The most meaningful aspect of my work has been working in African descendant communities. In February 2020, I traveled to Port Huron, Michigan, to work with Diving With a Purpose (DWP). I spoke with first graders about recovering a Tuskegee Airman’s submerged aircraft that crashed in the Great Lakes during a WWII training mission. Speaking to students in a rural town was heartwarming. It’s in these moments, where there are no cameras, where the work does not ‘count’ toward promotion or tenure, that I find value. Sharing uncovered histories to grade-schoolers opens their eyes. Similarly, with Historically Black Colleges and Universities (HBCU) students who I work with at the Estate Little Princess field school at St. Croix, USVI, I get to introduce a field they did not have exposure to at their home institutions. These students get the opportunity to think more broadly about the research they want to pursue, without limitations.

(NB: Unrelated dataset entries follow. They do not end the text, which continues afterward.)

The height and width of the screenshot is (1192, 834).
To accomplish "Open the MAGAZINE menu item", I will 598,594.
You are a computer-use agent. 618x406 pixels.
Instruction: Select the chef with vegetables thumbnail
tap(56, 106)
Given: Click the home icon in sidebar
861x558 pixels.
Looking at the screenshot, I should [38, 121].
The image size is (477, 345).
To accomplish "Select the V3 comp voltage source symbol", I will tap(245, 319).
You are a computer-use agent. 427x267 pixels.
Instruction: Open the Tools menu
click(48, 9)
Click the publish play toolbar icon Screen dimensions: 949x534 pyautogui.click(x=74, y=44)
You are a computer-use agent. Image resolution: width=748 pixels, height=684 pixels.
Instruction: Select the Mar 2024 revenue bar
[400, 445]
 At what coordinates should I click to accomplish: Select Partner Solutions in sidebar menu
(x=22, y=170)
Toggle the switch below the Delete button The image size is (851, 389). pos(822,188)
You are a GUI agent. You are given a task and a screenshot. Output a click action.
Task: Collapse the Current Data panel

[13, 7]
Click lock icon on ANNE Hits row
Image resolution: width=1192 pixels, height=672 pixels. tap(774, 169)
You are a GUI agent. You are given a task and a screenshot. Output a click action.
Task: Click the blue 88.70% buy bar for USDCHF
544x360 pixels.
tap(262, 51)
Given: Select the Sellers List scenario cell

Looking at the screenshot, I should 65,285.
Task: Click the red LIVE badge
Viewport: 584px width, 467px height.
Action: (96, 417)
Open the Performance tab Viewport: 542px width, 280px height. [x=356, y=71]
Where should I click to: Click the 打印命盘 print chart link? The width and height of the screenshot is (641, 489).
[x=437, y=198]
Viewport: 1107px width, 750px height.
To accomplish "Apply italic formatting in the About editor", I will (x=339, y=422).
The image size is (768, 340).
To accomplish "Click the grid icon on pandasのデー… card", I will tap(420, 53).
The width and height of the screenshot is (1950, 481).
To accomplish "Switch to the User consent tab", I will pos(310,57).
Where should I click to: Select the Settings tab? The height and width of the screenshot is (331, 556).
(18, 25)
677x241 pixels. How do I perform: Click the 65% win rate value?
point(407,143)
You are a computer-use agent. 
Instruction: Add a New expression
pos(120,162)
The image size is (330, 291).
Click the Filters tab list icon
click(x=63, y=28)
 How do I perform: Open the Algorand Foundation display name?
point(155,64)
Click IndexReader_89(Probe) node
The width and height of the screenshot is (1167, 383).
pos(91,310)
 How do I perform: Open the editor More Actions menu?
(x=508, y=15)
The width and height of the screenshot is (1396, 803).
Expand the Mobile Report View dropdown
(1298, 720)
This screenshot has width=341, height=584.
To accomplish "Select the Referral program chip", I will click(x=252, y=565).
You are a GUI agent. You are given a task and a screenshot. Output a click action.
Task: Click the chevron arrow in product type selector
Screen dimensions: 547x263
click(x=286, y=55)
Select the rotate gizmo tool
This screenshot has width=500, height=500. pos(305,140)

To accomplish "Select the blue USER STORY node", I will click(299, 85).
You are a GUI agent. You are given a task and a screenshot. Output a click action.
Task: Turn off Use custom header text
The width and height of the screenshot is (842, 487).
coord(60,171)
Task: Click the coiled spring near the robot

The land we walk on and the ocean that surrounds us hold so many stories about our past, and within those stories are the lessons for how to live a better today and how to envision a brighter tomorrow.

- Ayana Omilade Flewellen

I remember my mother taking me to the Smithsonian’s American History Museum, spending hours with the exhibits. These experiences set my love for history; I wanted to explore the world around me and touch history. After the course “Archaeology of African American Life” I have had a trowel in my pocket ever since. There is something deeply impactful about recovering the history of people through the materials they left behind when the written record of their existence often works to deny their humanity.

I do this because the land we walk on and the ocean that surrounds us hold so many stories about our past, and within those stories are the lessons for how to live a better today and how to envision a brighter tomorrow.